Supporters of the LA County decision say it’s quite the opposite – an effort to ensure case rates don’t get so high that the county must consider going back to lockdown. This includes Ying-Ying Goh, head of the Pasadena public health department which, along with Long Beach, is one of two towns in the county that already has its own public health department. While Pasadena is not bound by what LA County does, it does impose a mask mandate similar to one that has already gone into effect elsewhere in the county. Despite very high vaccination rates in Pasadena, cases there have increased 240% since July 1, Goh said.

“It’s not that public health comes and goes with this restriction and restriction, it’s because we’re in a different situation” with the delta variant, Goh said. She asked the audience to be patient but also to “understand how we try to keep our economy open with just a little restriction.”

And while Pasadena has its own health department, Goh questioned the ability of other cities to follow suit. In Pasadena, the health department is 129 years old and predates the county health agency. Public health departments are responsible for much more than making decisions about the types of coronavirus restrictions businesses should follow, Goh noted, which seems to be animating officials in other cities who are exploring the move. “It’s much more than authorizing restaurants,” she said.

In some ways, the debate over which cities are trying to create their own health services resonates with other secession efforts that have rocked California over the years, including arguments over whether the San Fernando Valley should be separate from the rest of Los Angeles or if the state must break up. itself in two or even three pieces. Proponents argue that remote towns with lower infection rates should not be bound by uniform county rules.

But if the goal is to create more certainty for businesses and residents, the result could be even less, as the result could be a haphazard patchwork of different rules and regulations in Southern California, say the researchers. opponents.

“Separation will not be a solution to things like this – it further fragments the approach to ensuring we have healthy communities,” said Maria S. Salinas, director of the regional chamber of commerce. Los Angeles.

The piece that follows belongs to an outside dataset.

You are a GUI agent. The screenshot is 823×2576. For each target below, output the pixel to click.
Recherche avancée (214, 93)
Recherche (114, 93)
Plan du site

Los Angeles County Supervisor Janice Hahn, who represents Torrance, El Segundo, Manhattan Beach and other aggrieved municipalities, said she would rather see the county act in concert with the rest of California, “but in this cases, they just felt like the cases in LA County were growing so quickly that they just couldn’t wait. ” Cases have also increased elsewhere in California, and other counties have also started recommending the wearing of masks indoors, but Los Angeles County is the only one so far to impose a new mandate.

As for cities that are trying to set up their own health services, “I think most people are unlikely to cross the finish line,” Hahn said. She added, however, that she herself was the target of a recall effort regarding her response to the pandemic.